*TASK TO COMPLETE:* Take each line of the material that includes "agent" and copy it.

(DATA)

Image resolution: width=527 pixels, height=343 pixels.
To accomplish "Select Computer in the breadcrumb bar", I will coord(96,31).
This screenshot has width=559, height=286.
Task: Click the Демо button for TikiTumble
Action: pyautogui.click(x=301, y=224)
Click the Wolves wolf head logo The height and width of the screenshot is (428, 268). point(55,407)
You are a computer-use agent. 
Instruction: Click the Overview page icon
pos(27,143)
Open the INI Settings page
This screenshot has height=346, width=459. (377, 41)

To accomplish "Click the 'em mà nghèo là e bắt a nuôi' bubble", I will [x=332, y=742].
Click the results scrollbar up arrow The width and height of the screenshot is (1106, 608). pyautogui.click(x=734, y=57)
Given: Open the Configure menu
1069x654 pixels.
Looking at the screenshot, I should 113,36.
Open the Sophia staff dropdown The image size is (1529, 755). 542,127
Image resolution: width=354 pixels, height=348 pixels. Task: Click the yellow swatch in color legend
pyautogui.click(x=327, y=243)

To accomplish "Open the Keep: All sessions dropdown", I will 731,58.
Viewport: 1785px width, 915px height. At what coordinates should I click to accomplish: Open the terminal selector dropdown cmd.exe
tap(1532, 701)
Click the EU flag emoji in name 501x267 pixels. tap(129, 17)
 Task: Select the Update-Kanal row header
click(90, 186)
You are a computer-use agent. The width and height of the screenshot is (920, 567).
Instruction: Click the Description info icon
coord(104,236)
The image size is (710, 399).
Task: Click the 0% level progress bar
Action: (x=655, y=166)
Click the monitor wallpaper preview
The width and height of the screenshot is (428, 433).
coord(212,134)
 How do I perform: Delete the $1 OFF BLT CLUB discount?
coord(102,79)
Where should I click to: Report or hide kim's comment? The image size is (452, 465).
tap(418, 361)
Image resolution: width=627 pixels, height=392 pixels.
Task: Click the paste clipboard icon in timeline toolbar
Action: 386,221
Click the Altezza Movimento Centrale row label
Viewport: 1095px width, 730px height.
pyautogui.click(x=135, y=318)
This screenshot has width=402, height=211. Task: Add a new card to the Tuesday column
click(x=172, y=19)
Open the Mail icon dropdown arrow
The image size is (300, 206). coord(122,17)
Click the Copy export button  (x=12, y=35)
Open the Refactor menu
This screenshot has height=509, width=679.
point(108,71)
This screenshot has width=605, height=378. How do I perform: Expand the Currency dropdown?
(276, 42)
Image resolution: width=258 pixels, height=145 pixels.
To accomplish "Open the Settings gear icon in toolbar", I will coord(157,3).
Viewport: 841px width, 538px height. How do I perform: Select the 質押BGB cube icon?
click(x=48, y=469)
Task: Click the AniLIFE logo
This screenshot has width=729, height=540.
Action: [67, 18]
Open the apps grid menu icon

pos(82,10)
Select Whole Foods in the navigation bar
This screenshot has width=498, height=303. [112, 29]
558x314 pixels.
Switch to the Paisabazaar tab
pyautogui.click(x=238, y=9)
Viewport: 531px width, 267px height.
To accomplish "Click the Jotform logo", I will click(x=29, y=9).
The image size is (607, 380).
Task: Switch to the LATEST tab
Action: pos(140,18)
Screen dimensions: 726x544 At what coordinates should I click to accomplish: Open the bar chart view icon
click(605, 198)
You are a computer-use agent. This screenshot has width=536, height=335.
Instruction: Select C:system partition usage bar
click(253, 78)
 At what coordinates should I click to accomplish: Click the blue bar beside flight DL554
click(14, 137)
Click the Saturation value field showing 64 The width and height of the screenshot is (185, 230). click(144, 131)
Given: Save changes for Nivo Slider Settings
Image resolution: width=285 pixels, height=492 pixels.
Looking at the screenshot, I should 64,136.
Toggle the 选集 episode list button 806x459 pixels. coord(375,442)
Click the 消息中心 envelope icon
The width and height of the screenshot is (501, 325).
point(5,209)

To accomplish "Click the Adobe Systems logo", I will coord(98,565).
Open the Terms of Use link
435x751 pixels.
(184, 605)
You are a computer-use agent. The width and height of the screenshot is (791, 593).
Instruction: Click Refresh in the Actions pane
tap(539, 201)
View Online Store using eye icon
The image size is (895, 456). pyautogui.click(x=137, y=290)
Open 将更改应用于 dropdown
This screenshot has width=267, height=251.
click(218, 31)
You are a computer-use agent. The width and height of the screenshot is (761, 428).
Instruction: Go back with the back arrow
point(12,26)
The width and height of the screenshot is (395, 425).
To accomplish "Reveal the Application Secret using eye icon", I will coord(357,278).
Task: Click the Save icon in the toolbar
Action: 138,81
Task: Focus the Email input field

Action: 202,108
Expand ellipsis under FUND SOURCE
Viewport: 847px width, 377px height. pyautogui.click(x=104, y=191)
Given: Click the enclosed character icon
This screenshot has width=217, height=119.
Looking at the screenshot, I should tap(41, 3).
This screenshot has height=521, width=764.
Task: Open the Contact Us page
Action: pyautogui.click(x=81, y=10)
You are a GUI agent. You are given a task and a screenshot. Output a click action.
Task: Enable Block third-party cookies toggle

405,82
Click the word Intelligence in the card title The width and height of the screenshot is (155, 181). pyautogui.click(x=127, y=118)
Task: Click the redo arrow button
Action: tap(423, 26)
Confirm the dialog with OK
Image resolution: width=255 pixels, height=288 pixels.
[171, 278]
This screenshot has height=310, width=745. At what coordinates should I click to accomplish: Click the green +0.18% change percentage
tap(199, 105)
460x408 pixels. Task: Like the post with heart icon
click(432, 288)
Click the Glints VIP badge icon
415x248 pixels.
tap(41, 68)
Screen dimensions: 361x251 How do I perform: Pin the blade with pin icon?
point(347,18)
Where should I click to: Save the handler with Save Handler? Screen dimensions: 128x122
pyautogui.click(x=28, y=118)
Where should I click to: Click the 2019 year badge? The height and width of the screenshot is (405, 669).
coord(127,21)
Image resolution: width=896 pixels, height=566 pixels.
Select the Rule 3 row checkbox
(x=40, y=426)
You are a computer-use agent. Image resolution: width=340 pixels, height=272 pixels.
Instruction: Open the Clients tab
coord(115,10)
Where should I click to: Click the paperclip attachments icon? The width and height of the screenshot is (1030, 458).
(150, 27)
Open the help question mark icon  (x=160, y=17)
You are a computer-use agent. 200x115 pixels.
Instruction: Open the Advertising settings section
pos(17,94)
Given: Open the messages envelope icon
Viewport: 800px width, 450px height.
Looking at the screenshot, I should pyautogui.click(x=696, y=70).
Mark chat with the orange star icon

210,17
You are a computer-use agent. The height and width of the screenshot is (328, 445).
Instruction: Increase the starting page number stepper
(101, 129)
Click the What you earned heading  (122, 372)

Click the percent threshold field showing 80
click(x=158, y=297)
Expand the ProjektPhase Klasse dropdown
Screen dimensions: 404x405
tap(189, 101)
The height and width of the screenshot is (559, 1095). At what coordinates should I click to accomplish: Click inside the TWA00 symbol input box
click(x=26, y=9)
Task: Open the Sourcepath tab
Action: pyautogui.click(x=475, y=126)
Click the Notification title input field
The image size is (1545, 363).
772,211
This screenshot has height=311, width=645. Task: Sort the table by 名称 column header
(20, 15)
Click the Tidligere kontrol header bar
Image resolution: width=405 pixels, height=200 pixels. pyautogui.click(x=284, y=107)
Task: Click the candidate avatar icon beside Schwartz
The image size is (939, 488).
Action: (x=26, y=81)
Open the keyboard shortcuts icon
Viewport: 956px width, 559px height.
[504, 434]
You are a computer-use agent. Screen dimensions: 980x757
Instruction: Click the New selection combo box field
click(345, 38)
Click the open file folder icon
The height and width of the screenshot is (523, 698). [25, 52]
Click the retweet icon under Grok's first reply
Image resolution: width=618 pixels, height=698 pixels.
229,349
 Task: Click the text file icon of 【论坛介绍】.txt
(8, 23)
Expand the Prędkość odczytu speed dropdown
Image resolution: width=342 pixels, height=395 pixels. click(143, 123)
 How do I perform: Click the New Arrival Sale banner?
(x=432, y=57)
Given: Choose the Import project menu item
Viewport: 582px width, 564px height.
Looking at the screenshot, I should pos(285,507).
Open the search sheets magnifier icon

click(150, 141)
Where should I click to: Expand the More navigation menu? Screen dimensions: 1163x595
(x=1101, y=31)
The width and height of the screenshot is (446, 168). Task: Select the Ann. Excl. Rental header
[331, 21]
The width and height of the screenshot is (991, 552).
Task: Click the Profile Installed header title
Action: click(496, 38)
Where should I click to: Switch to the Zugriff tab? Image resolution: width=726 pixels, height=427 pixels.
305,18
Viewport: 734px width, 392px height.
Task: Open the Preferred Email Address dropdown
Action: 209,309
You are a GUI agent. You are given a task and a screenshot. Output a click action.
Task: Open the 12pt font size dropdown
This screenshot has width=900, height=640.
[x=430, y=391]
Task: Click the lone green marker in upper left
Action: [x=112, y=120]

(End DATA)

*FINAL ANSWER:*
You are a computer-use agent. 
You are a computer-use agent. The width and height of the screenshot is (920, 567).
You are a computer-use agent. This screenshot has width=536, height=335.
You are a computer-use agent. The width and height of the screenshot is (791, 593).
You are a computer-use agent. The width and height of the screenshot is (761, 428).
You are a GUI agent. You are given a task and a screenshot. Output a click action.
You are a computer-use agent. Image resolution: width=340 pixels, height=272 pixels.
You are a computer-use agent. 200x115 pixels.
You are a computer-use agent. The height and width of the screenshot is (328, 445).
You are a computer-use agent. Screen dimensions: 980x757
You are a GUI agent. You are given a task and a screenshot. Output a click action.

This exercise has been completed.